EXERCISE DATA:
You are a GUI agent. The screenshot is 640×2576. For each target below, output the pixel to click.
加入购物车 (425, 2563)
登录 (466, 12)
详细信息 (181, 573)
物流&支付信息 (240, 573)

TASK DESCRIPTION: Each line shown above needs to be transcribed exactly.

REPLY TO THE EXERCISE:
You are a GUI agent. The screenshot is 640×2576. For each target below, output the pixel to click.
加入购物车 (425, 2563)
登录 (466, 12)
详细信息 (181, 573)
物流&支付信息 (240, 573)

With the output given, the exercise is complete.